Si l’exercice de l’indépendance-association peut donc se heurter aux enjeux géopolitiques et politiques internes des Nations, il n’en reste pas moins une voie de décolonisation originale, mêlant le « pragmatisme propre à la culture anglo-saxonne » à « la recherche du consensus » des cultures océaniennes. Les États-associés « sont des entités juridiques hors-normes par rapport au modèle occidental de l’État-nation », et ils « soulèvent des questions qui sont essentielles dans le contexte actuel, de mondialisation, d’interdépendance, qui fait qu’il est nécessaire de réfléchir à la façon dont on conçoit l’État et de penser l’État dans un contexte globalisé », dit encore Léa Havard.
Et la France ?
Selon l’article 88 de la Constitution du 4 octobre 1958, « la République peut conclure des accords avec des États qui désirent s'associer à elle pour développer leurs civilisations ». Si la rédaction ne précise pas « libre-association », elle demeure conforme à la notion d’indépendance-association telle que reconnue par l’ONU. Toutefois, la France n’a encore jamais eu recours à cet article.
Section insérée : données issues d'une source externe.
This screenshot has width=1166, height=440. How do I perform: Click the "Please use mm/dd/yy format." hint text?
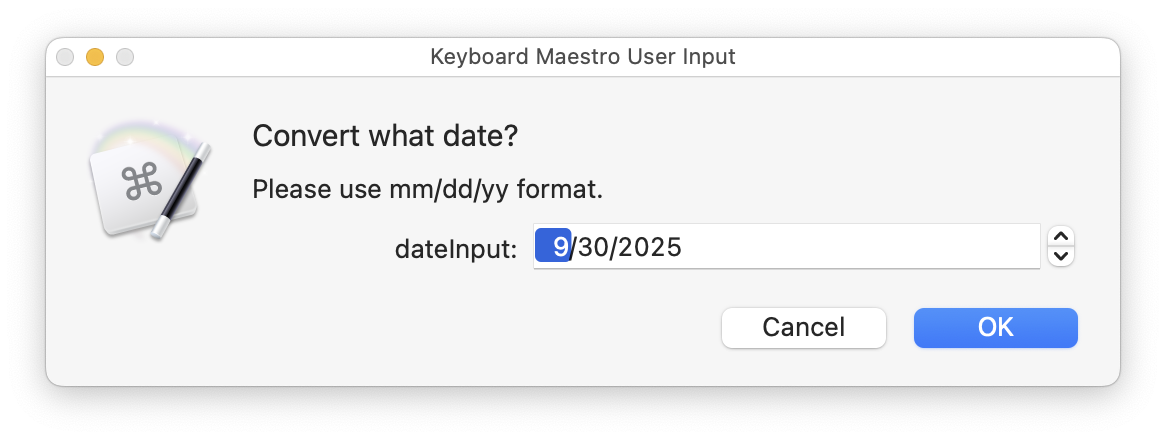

En réalité, il existe en France deux exemples qui se rapprochent de la notion d’indépendance-association : Andorre et Monaco. Depuis 1278, la France assure la défense d’Andorre, ce micro-État européen perché dans les Pyrénées, entre l’Hexagone au nord et l’Espagne au sud. La France assure aussi sa représentation au niveau des relations extérieures, et le chef de l’État est coprince de cette petite principauté (en l’occurrence Emmanuel Macron depuis 2017).
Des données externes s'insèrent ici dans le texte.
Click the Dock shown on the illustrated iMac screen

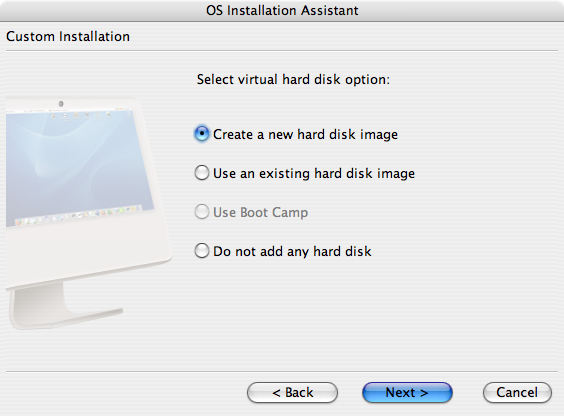click(78, 215)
La principauté de Monaco est, quant à elle, sous protectorat français depuis 1861, renforcé en 1918 par un traité d'amitié protectrice et l’année suivante par le traité de Versailles. Depuis 2005, un nouveau traité signé avec la France a transformé cette protection en libre association et consacré l’indépendance administrative et diplomatique de la principauté. La France défend l'indépendance et la souveraineté de Monaco, tandis que le gouvernement monégasque exerce ses droits souverains en conformité avec les intérêts français.
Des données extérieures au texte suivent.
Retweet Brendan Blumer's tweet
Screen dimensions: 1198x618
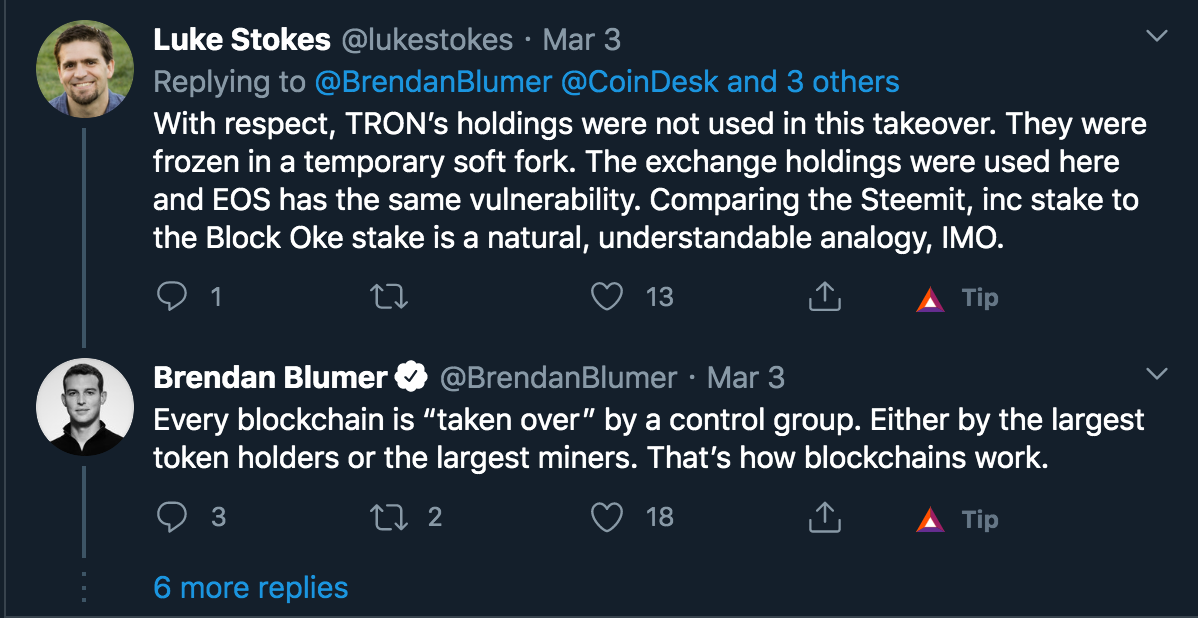click(388, 518)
Reste enfin le cas calédonien. En mai dernier, le ministre des Outre-mer Manuel Valls avait proposé un projet politique de « souveraineté partagée » permettant le transfert des compétences régaliennes à la Nouvelle-Calédonie, puis leur délégation automatique à la France, avec l’instauration d’une double nationalité (française de droit et calédonienne), et l’établissement d’un statut international, le tout « ancré » dans la Constitution française à travers une Loi fondamentale.
Pour le ministre, cette proposition « permettait de garder un lien structurel, solide et pérenne entre la France et la Nouvelle-Calédonie et de régler le dossier du corps électoral, la question du droit à l’autodétermination et de sortir du processus de décolonisation ». « Face aux évolutions du monde et de la France », ce « compromis fructueux » aurait « offert garantie et protection à tous les Calédoniens », avait encore assuré Manuel Valls.
Mais ce projet a été rejeté par une partie des non-indépendantiste, le comparant à une indépendance-association. Ce qui n’est pas le cas puisqu’il n’était pas question que la Nouvelle-Calédonie accède à une indépendance requise pour conclure un accord de libre-association. À l'instar du projet signé à Bougival -dans lequel les compétences régaliennes ne sont plus transférées puis déléguées mais partagées-, le projet de Deva prévoyait que la Nouvelle-Calédonie reste inscrite dans la Constitution française, à travers une Loi fondamentale, sorte de petite constitution dans la grande, à l’image de l’Accord de Nouméa.